The fifth and sixtieth year of the Reign of the House of Wroan,
when the time of Man and Fey differed only by ten times.
The year of man 1837
Masveh Llwroan returned home sooner than expected. Her forays into the world of man had been precisely timed to be four years as man reckons. She was convinced that she could remain in that world up to six years but four was already two years longer than any fey could survive. The periodic tests of her faculties, physical and mental, that she requested of the court physician declared her to be in perfect health. Even so she could feel that something was slowly changing inside her. Her blatant lack of control at the words of the humans was proof of that.

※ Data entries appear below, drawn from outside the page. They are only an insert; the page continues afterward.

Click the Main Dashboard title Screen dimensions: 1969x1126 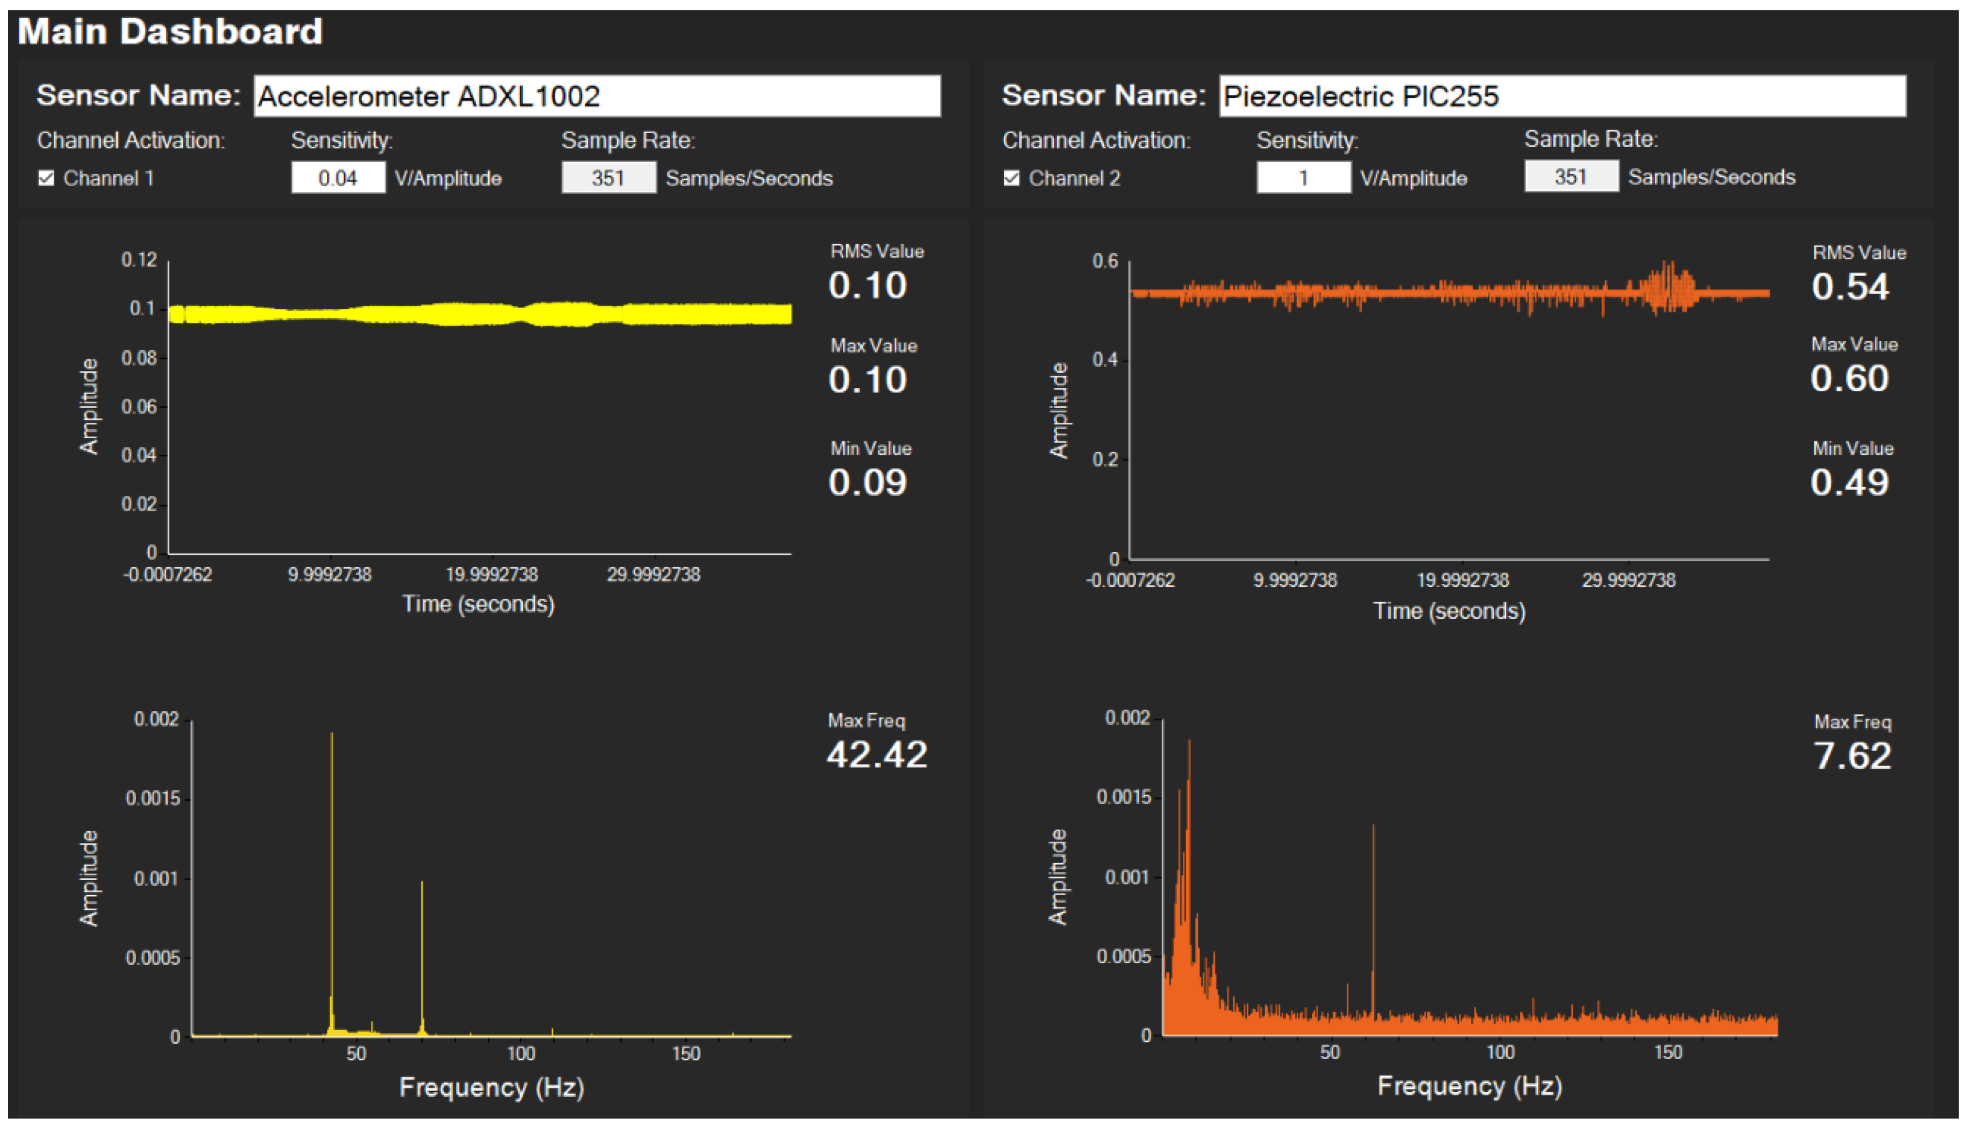pyautogui.click(x=170, y=32)
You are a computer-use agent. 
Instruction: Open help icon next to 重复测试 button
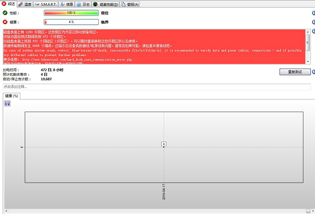pyautogui.click(x=313, y=72)
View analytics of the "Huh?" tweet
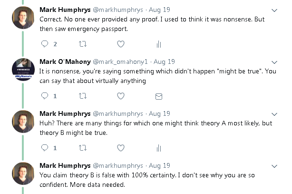292x194 pixels. [159, 148]
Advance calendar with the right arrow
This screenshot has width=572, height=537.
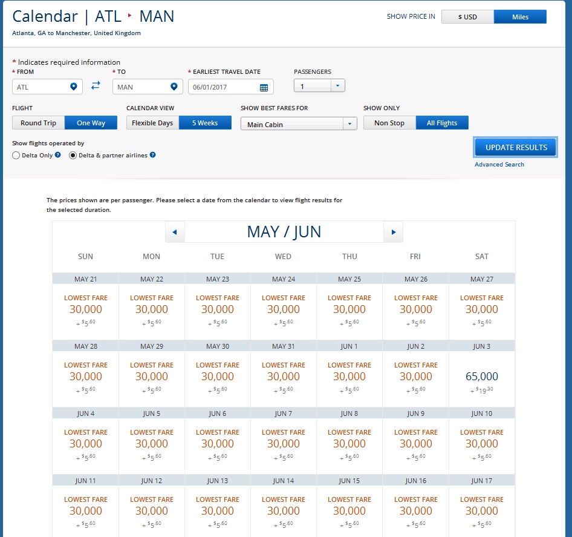(394, 232)
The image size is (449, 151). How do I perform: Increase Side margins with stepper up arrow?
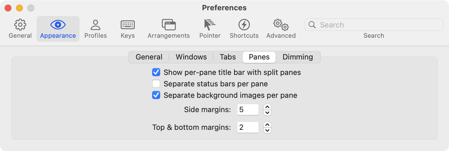[267, 107]
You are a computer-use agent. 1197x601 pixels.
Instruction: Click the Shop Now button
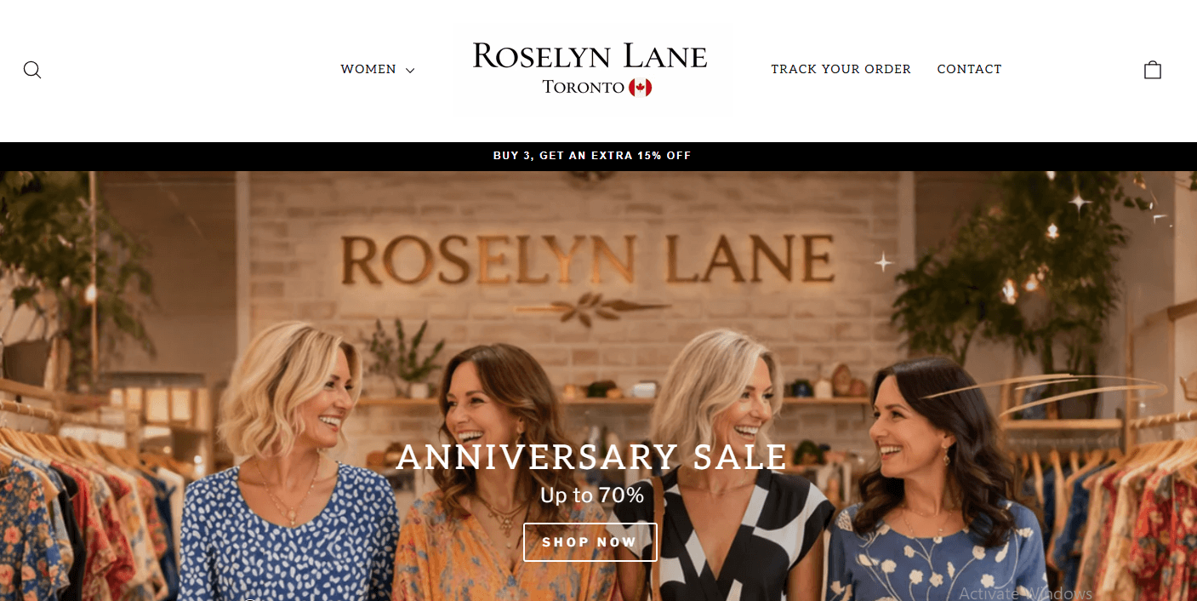click(x=590, y=542)
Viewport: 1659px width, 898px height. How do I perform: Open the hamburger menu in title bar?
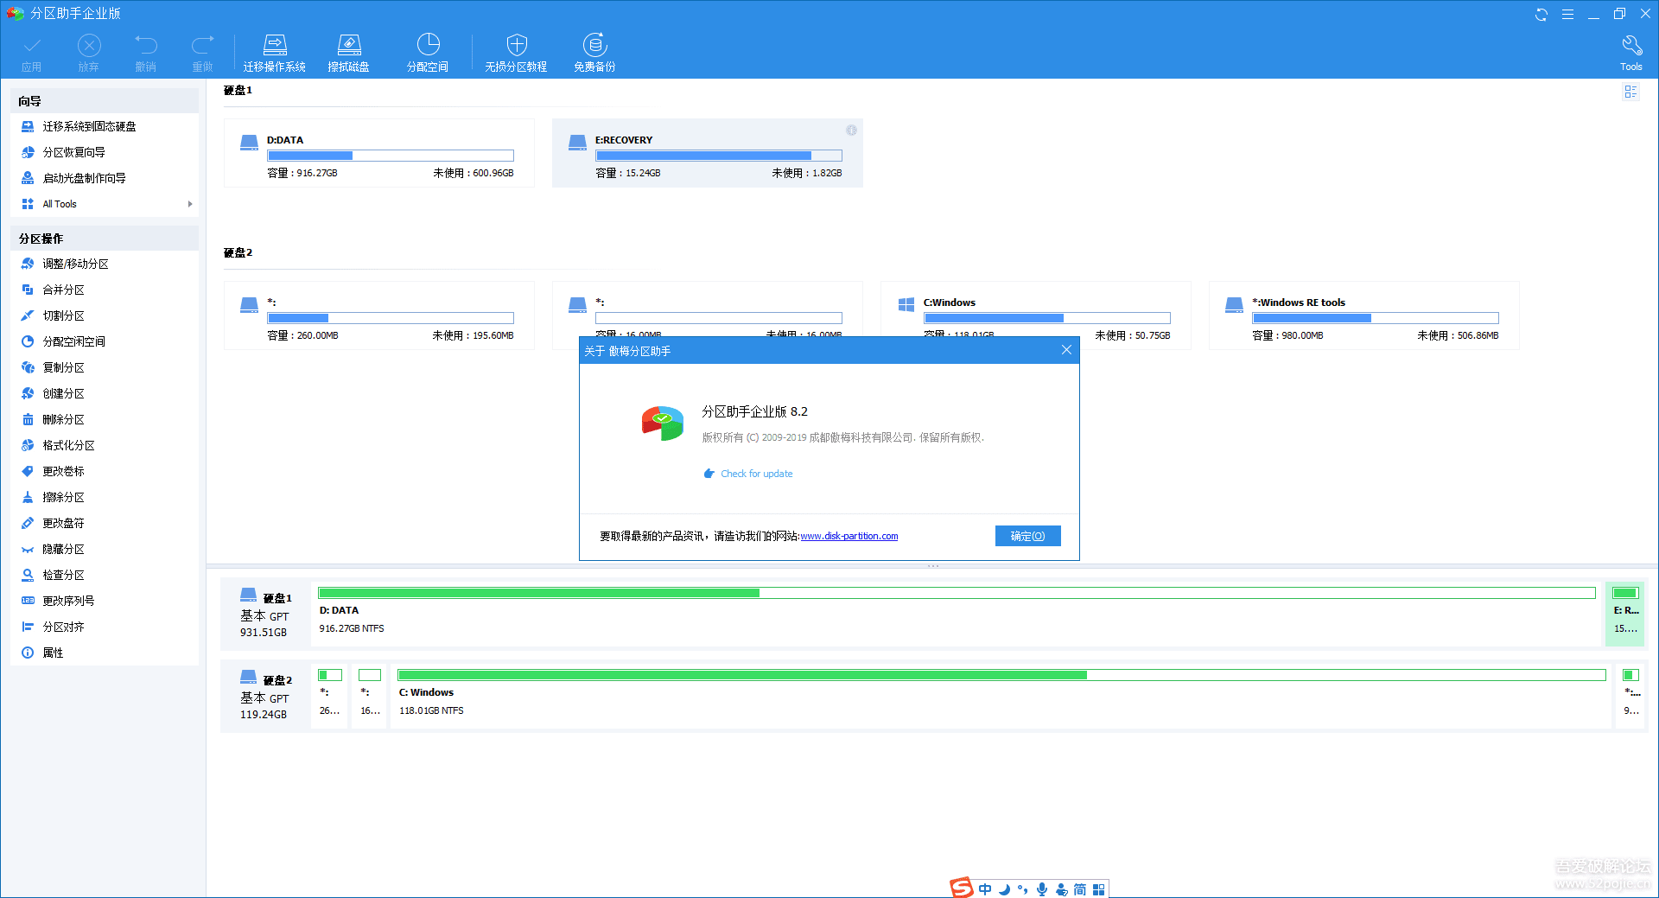[x=1567, y=14]
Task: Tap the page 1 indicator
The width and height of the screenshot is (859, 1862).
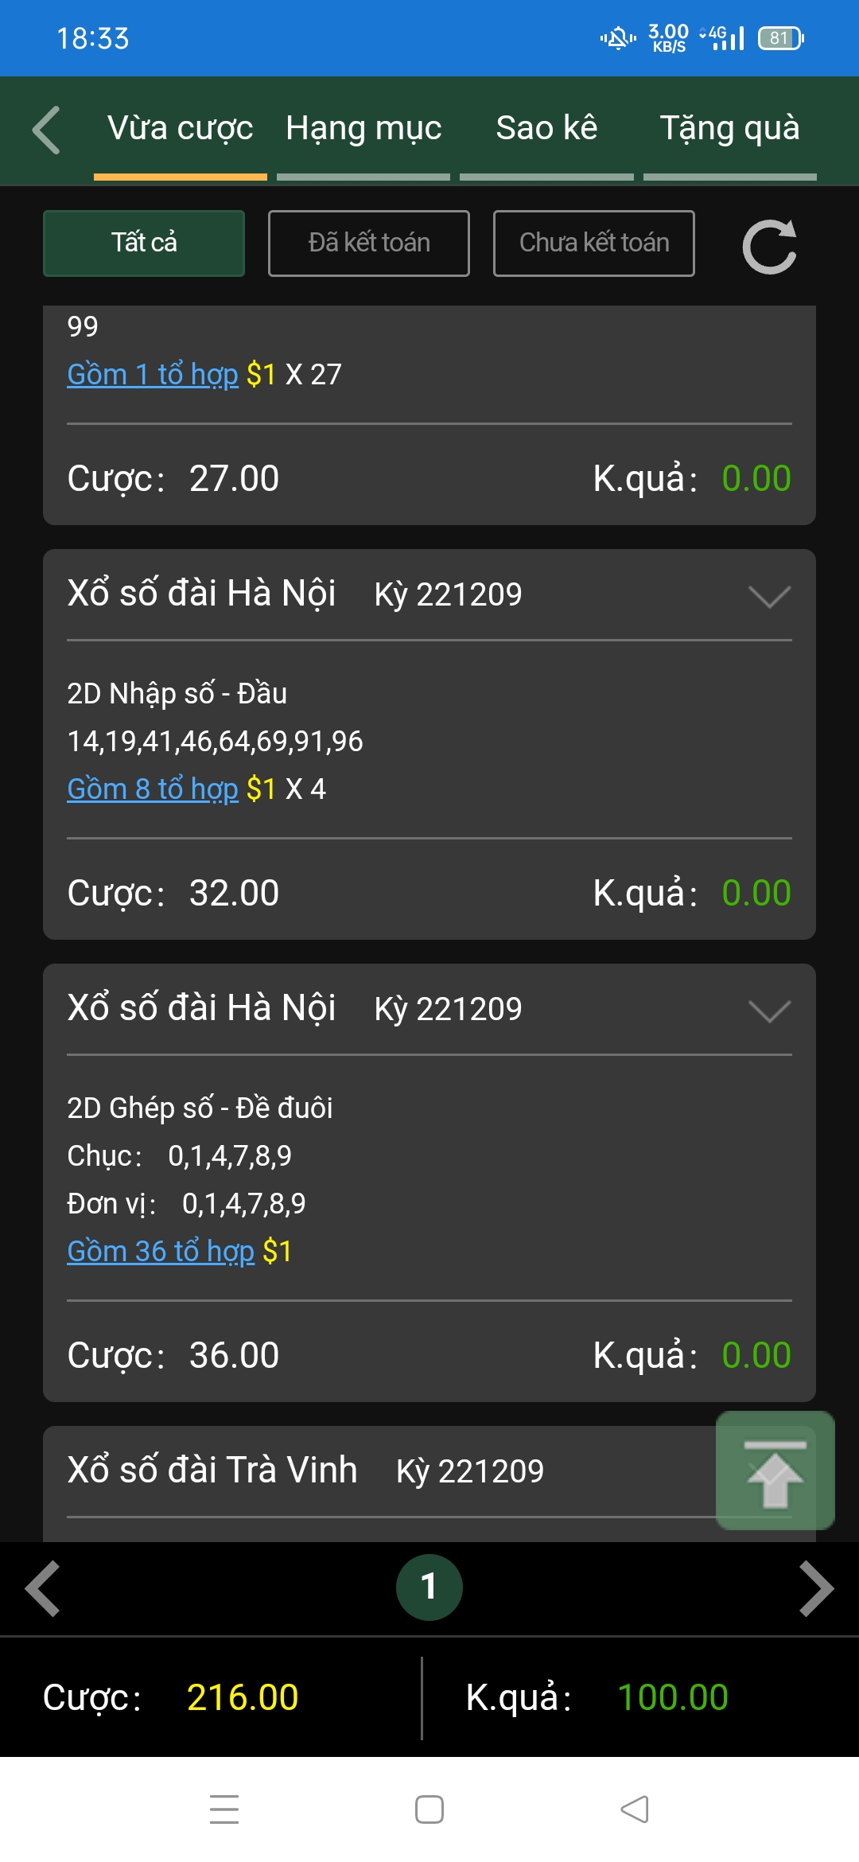Action: [x=429, y=1587]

For all their technology, Gentry, Sylph, Selk, and Elf combined, they had no means to probe the depths of the heart. Why should they? What are the emotions of the heart to beings without soul? Some philosophers claimed emotions were all born of instinct, that gladness and sorrow, worry and predilection were just illusions, the means by which Nature ordered the mind of the fey that they might act inside the fabric of Creation. Others argued that though there be instinct it was tempered by something unique, a will. And if there is a will then emotions would follow as the reaction to the success or failure of that will.
A will, indeed!
A will implies a mind under purposeful control. Her recent actions were bordering on the rash. If not for the verified fact that the humans De Soray and Worthington were clean of all sorcery, she would have suspected she was being manipulated. Something inside her was racing, driving hard the beating of a heart that pumped nothing but primeval light. It was undeniable that the rhythm of her being was running askance. Whatever the cause was, it could not be an ailment of the soul. Fey have no soul.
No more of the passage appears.